* [PROVIDED PASSAGE]
= = =
This announcement may include forward-looking statements within the meaning of the securities laws of certain applicable jurisdictions. These forward-looking statements can be identified by the use of forward-looking terminology, including the terms “aim,” “anticipate,” “believe,” “continue,” “could,” “estimate,” “expect,” “forecast,” “guidance,” “intend,” “may,” “plan,” “project,” “should,” “will” or “would” or, in each case, their negative, or other variations or comparable terminology. These forward-looking statements include, but are not limited to, all statements other than statements of historical facts contained in the Offering Memorandum and include statements regarding the Group’s or its affiliates’ intentions, beliefs or current expectations concerning, among other things, the Group’s or its affiliates’ results of operations, financial condition, liquidity, prospects, growth, strategies and dividend policy and the industries in which they operate. By their nature, forward-looking statements involve known and unknown risks and uncertainties because they relate to events and depend on circumstances that may or may not occur in the future. Forward-looking statements are not guarantees of future performance. You should not place undue reliance on these forward-looking statements. Many factors may cause the Group’s or its affiliates’ actual results of operations, financial condition, liquidity and the development of the industries in which they operate to differ materially from those contained in or suggested by the forward-looking statements contained in this announcement. In addition, even if the Group’s or its affiliates’ results of operations, financial condition and liquidity, and the development of the industries in which they operate are consistent with the forward-looking statements contained in this announcement, those results or developments may not be indicative of results or developments in subsequent periods.

5. Offer and Distribution Restrictions

United States

The Tender Offer is not being made and will not be made, directly or indirectly, in or into, or by use of the mails of, or by any means or instrumentality of interstate or foreign commerce of, or of any facilities of a national securities exchange of, the United States or to any U.S. Person (as defined in Regulation S of the United States Securities Act of 1933, as amended (each a “U.S. Person”)). This includes, but is not limited to, facsimile transmission, electronic mail, telex, telephone, the internet and other forms of electronic communication. Accordingly, copies of the Tender Offer Memorandum and any other documents or materials relating to the Tender Offer are not being, and must not be, directly or indirectly, mailed or otherwise transmitted, distributed or forwarded (including, without limitation, by custodians, nominees or trustees) in or into the United States or to a U.S. Person and the Eligible Notes cannot be tendered in the Tender Offer by any such use, means, instrumentality or facility or from or within or by persons located or resident in the United States or by any U.S. Person. Any purported tender of Eligible Notes in the Tender Offer resulting directly or indirectly from a violation of these restrictions will be invalid and any purported tender of Eligible Notes made by a person located in the United States or to a U.S. Person, by any person acting for the account or benefit of a U.S. Person, or by any agent, fiduciary or other Intermediary acting on a non-discretionary basis for a principal giving instructions from within the United States or for a U.S. Person will be invalid and will not be accepted.Each Noteholder participating in the Tender Offer will represent that it is not a U.S. Person located in the United States and is not participating in the Tender Offer from the United States, or it is acting on a non-discretionary basis for a principal located outside the United States that is not giving an order to participate in the Tender Offer from the United States and who is not a U.S. Person.
= = =
* [Word and element pointing entries]
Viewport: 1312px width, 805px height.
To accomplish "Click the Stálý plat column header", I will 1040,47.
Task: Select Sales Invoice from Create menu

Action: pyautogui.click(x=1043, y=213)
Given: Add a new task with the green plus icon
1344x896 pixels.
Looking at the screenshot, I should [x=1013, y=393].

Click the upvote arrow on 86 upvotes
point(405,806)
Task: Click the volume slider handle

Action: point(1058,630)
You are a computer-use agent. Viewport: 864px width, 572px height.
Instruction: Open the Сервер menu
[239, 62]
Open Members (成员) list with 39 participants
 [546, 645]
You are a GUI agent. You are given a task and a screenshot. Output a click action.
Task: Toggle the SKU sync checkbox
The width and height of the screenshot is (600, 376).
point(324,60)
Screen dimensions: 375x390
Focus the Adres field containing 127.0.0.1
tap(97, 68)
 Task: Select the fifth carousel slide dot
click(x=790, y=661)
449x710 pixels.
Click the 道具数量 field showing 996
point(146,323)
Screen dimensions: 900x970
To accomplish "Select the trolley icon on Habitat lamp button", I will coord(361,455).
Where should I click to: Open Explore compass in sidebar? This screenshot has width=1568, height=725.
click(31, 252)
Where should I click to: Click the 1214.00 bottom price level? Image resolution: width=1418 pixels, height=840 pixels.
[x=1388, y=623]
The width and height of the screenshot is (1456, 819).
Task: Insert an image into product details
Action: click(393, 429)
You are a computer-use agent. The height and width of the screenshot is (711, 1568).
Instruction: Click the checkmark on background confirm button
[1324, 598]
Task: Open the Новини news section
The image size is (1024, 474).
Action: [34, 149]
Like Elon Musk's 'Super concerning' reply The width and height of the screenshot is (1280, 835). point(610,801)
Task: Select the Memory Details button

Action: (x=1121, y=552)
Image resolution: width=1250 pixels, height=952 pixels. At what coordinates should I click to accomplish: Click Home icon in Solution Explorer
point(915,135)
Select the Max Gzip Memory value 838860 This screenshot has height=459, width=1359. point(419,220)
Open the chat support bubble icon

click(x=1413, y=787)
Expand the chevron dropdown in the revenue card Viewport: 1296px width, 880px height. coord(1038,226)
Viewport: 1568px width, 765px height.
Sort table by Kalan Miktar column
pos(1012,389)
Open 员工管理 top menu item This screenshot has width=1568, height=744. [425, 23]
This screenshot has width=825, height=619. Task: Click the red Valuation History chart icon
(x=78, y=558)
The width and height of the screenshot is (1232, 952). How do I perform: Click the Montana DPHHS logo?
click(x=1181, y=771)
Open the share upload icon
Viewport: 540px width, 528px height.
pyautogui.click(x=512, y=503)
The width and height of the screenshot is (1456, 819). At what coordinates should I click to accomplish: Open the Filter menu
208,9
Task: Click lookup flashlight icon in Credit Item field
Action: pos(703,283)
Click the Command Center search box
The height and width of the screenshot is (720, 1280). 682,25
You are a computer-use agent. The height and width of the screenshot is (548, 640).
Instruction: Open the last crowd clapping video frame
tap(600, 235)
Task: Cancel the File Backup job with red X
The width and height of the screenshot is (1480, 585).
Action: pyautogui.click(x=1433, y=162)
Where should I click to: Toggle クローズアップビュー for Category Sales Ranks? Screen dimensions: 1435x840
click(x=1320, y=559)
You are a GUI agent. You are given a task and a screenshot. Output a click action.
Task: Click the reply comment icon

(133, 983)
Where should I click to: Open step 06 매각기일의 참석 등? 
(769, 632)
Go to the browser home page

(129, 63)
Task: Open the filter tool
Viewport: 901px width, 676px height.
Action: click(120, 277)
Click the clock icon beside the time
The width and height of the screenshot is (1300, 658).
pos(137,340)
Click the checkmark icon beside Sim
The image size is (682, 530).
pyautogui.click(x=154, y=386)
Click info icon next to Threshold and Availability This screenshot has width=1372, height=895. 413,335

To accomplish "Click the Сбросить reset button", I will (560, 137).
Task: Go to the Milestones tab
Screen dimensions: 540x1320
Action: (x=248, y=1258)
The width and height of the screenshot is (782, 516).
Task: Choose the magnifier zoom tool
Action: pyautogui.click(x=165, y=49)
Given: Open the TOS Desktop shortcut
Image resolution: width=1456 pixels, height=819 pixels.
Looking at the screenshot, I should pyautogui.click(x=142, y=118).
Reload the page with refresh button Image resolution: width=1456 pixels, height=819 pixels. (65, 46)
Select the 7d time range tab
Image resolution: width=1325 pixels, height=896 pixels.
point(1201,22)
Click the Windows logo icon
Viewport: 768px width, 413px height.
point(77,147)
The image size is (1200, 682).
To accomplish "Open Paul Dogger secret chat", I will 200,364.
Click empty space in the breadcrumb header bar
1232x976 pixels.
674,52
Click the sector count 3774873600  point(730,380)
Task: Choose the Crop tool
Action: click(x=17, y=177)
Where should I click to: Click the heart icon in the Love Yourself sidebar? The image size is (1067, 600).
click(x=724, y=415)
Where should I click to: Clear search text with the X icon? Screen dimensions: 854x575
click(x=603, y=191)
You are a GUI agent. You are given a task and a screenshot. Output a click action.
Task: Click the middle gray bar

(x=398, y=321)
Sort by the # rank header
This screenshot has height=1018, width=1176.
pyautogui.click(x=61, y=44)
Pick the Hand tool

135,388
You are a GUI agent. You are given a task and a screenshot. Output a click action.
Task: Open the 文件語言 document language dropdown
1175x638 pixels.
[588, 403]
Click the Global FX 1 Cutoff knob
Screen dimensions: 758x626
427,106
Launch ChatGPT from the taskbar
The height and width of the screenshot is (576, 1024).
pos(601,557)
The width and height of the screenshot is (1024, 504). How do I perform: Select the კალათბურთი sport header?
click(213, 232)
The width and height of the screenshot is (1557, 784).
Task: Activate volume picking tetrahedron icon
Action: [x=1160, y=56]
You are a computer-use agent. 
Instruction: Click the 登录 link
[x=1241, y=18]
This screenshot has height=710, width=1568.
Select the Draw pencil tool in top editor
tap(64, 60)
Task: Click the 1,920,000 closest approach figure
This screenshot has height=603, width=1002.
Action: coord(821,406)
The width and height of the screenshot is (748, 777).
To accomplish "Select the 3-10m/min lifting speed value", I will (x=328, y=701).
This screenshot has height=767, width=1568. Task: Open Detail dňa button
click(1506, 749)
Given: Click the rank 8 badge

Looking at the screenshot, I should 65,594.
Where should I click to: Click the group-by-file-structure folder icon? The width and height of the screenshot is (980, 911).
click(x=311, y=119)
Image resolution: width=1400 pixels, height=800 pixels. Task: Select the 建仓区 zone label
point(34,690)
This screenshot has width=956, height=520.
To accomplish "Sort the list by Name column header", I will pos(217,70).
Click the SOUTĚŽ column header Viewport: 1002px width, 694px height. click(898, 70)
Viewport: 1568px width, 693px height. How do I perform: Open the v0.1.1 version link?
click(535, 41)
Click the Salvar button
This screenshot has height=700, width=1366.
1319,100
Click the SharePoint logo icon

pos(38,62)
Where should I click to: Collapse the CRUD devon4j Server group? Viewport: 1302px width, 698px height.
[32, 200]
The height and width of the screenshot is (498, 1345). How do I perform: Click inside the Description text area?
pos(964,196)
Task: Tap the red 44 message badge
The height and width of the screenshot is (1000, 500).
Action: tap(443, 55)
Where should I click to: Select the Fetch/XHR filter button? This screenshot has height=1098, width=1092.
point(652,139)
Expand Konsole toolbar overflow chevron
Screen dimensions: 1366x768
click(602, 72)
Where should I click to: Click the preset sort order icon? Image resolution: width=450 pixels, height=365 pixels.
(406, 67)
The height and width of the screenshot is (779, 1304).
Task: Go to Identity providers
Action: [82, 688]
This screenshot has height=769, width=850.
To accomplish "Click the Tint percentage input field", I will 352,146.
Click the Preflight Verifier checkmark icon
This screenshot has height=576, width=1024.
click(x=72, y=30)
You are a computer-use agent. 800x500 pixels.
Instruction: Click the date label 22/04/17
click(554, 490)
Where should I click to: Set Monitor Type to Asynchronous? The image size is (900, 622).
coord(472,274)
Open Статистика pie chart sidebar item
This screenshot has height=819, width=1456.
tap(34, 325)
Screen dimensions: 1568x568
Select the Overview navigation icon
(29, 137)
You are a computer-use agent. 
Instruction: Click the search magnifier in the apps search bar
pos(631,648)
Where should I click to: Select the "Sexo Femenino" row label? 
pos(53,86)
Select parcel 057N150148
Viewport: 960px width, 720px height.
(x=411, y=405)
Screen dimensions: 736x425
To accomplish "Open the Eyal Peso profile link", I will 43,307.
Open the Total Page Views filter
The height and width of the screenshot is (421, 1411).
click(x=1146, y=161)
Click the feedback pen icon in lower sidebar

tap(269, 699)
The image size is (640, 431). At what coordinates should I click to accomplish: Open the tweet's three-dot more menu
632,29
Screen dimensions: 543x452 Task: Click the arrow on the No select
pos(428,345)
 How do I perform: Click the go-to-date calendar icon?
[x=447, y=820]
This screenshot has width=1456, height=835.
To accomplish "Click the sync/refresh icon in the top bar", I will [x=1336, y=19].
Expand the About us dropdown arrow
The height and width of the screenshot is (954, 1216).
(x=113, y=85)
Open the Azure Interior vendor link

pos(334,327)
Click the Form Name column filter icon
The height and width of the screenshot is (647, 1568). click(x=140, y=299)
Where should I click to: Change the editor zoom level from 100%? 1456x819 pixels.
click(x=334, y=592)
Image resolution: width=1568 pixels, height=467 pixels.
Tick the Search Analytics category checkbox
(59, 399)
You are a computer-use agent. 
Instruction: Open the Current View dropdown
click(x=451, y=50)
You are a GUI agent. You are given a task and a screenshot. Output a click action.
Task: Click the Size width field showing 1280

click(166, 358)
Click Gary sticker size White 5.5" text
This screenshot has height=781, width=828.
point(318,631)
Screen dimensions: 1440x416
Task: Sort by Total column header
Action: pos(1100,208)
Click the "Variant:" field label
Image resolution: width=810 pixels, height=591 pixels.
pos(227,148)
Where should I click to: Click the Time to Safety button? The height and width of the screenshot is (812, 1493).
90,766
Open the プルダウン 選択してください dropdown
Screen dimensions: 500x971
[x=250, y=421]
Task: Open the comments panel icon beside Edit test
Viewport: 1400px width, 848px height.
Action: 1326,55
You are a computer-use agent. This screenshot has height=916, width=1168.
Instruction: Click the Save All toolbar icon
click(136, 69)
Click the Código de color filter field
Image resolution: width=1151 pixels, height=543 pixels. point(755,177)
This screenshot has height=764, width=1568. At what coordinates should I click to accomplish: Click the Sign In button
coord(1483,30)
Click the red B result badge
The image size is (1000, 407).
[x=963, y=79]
= = =
* [PROBLEM SET]
A) Turn the paragraph of the tender offer announcement that begins "The Tender Offer is not being made" into a short bulleted list that keeps its main facts.
B) Continue the tender offer announcement from its last sentence.

* [RESPONSES]
A)
- The Tender Offer is not made, directly or indirectly, in or into the United States or to any U.S. Person (as defined in Regulation S of the U.S. Securities Act of 1933). This covers the mails, any means of interstate or foreign commerce, and the facilities of a national securities exchange.
- Those means include facsimile, email, telex, telephone, the internet and other electronic communication.
- The Tender Offer Memorandum and related materials must not be mailed, distributed or forwarded into the United States or to a U.S. Person, including by custodians, nominees or trustees.
- Eligible Notes cannot be tendered by those means, from within the United States, by persons located or resident there, or by any U.S. Person.
- Any tender that results from a breach of these restrictions is invalid. The same applies to a tender made by a person in the United States, for a U.S. Person's account or benefit, or by an agent acting on a non-discretionary basis for a principal instructing from the United States or for a U.S. Person. Such tenders will not be accepted.
- Each participating Noteholder represents that it is not a U.S. Person located in the United States and is not participating from there. Alternatively, it represents that it acts on a non-discretionary basis for a principal outside the United States who is not a U.S. Person and is not giving the order from there.

B)
European Economic Area

The Eligible Notes are not being offered to the public within the meaning of the Prospectus Regulation and the Tender Offer is not subject to the obligation to publish a prospectus under the Prospectus Regulation. The Tender Offer Memorandum is not a prospectus for the purposes of the Prospectus Regulation.

United Kingdom

The communication of the Tender Offer Memorandum and any other documents or materials relating to the Tender Offer is not being made, and such documents and/or materials have not been approved, by an authorized person for the purposes of section 21 of the Financial Services and Markets Act 2000. Accordingly, such documents and/or materials are not being distributed to, and must not be passed on to, the general public in the United Kingdom. The communication of such documents and/or materials as a financial promotion is only being made to those persons in the United Kingdom falling within the definition of investment professionals (as defined in Article 19(5) of the Financial Promotion Order) or persons who are within Article 43(2) of the Financial Promotion Order or any other persons to whom such documents and/or materials may otherwise lawfully be communicated or caused to be communicated under the Financial Promotion Order. The 2025 Notes are not being offered to the public within the meaning of the UK Prospectus Regulation and the Tender Offer is not subject to the obligation to publish a prospectus under the UK Prospectus Regulation. The Tender Offer Memorandum is not a prospectus for the purposes of the UK Prospectus Regulation.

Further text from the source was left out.